Sempre i laziali hanno avuto l’opportunità di ammirare le prestazioni di Juan Pablo Sorin, Lucas Castroman e Gaizka Mendieta: il primo, vecchia conoscenza del calcio italiano (aveva militato nelle fila della Juve negli anni Novanta) ci ha riprovato, coi biancocelesti appunto, ma con risultati non proprio invidiabili; il secondo, dopo aver ben impressionato con qualche giocata degna di nota è finito prima in panchina poi all’Udinese (anche qui in panchina); il terzo, acquistato dal Valencia delle meraviglie (quello che per due anni di fila aveva sfiorato la conquista della Champions League), fu girato in Spagna, un po’ per lo scarso rendimento, un po’ per i problemi finanziari dovuti alla gestione Cragnotti.

Anche il Palermo non è stato esente da bidoni: uno di questi è Ernesto Farias, oltre 100 gol nel campionato argentino, 0 in quello italiano. Il presidente Zamparini così commentò le sue (poche, a dir la verità) apparizioni: “non comprerò mai più un giocatore visto in videocassetta”; un altro è Lamberto Zauli: detto “lo Zidane del Triveneto” ai tempi del Vicenza e ribattezzato “lo Zidane della Trinacria” al suo approdo in rosanero, milita ora in serie B.

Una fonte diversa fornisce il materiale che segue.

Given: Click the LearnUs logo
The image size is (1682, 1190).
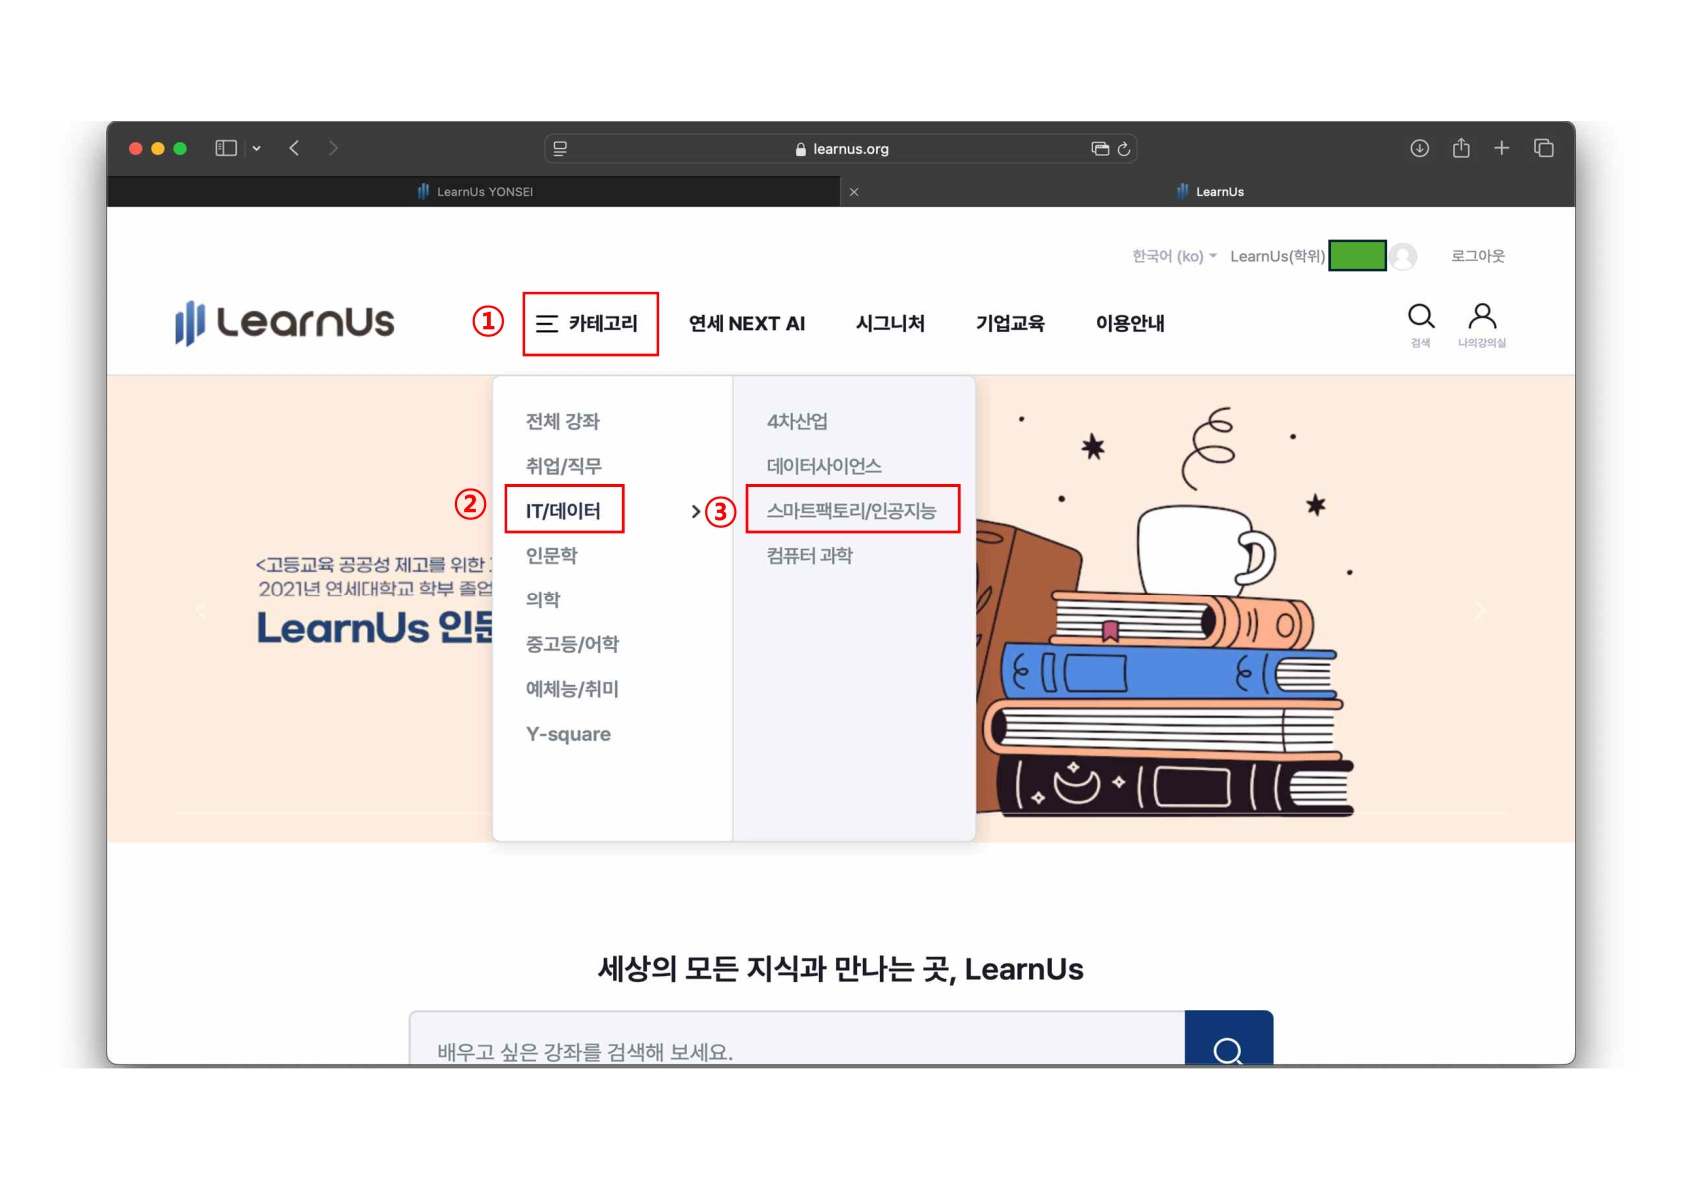Looking at the screenshot, I should (x=285, y=323).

Al galà delle “sole” non manca il Siena: acquistò dal Chelsea tale Tore Andrè Flo, il biondo spilungone giunto per risorgere ma che riuscì a dimostrare solo che il viale del tramonto era ormai irrimediabilmente intrapreso, così come per il suo collega di reparto, anche lui bianconero ma friulano, Carsten Janker.

Anche a Parma almeno un bidone è stato accertato: Ariel Ortega, numero 10 col vizio di alzare un po’ il gomito, ma non nei contrasti aerei.

Anche le grandi fanno la loro parte: l’Inter, oltre al già citato (anche in giudizio credo, i tifosi avranno preteso un risarcimento…) Gresko, ha schierato Vampeta, Sorondo, Vivas, Brechet ed Eriberto (poi ribattezzato Luciano).

E i cugini non sono da meno: Laursen, che tutti ricorderanno per la ricerca delle lenti a contatto a bordo panchina, Vogel (qualche sparuta apparizione in Coppa Italia e qualche scampolo di partita in Campionato), Tomasson che, acquistato dal Feyenoord, fresco vincitore della Uefa, prima di essere ceduto allo Stoccarda del Trap, è stato autore di qualche rete: la più importante quella nei quarti della Champions 2002/2003 ai danni dell’Ajax a pochi secondi dallo scadere; peccato che il tocco del danese, a meno di venti centimetri dalla linea di porta, serviva solo per gli almanacchi, visto che il pallone, calciato da Inzaghi, era destinato comunque in rete.

Chiudiamo la rassegna con la Juventus: Esnaider (dalla Spagna per ovviare all’assenza di Del Piero, destinato a una lunga convalescenza), Blanchard, Henry (fuoriclasse al Monaco, altrettanto all’Arsenal, ma fallimentare alla corte di Ancelotti) e Van der Sar (vincitore della Coppa dei Campioni ai danni del Milan, fu ospite fisso alla serie Vai col liscio di Mai dire gol) sono quelli che più facilmente si ricordano.

Ma la lista, come è facile intuire, sarebbe infinita e un articolo non basterebbe. Per questo i lettori potranno ampliarla con i commenti all’articolo. Chissà che non si scopra che fine ha fatto la maggior parte dei bidoni e dove giocano Donnet e Brechet.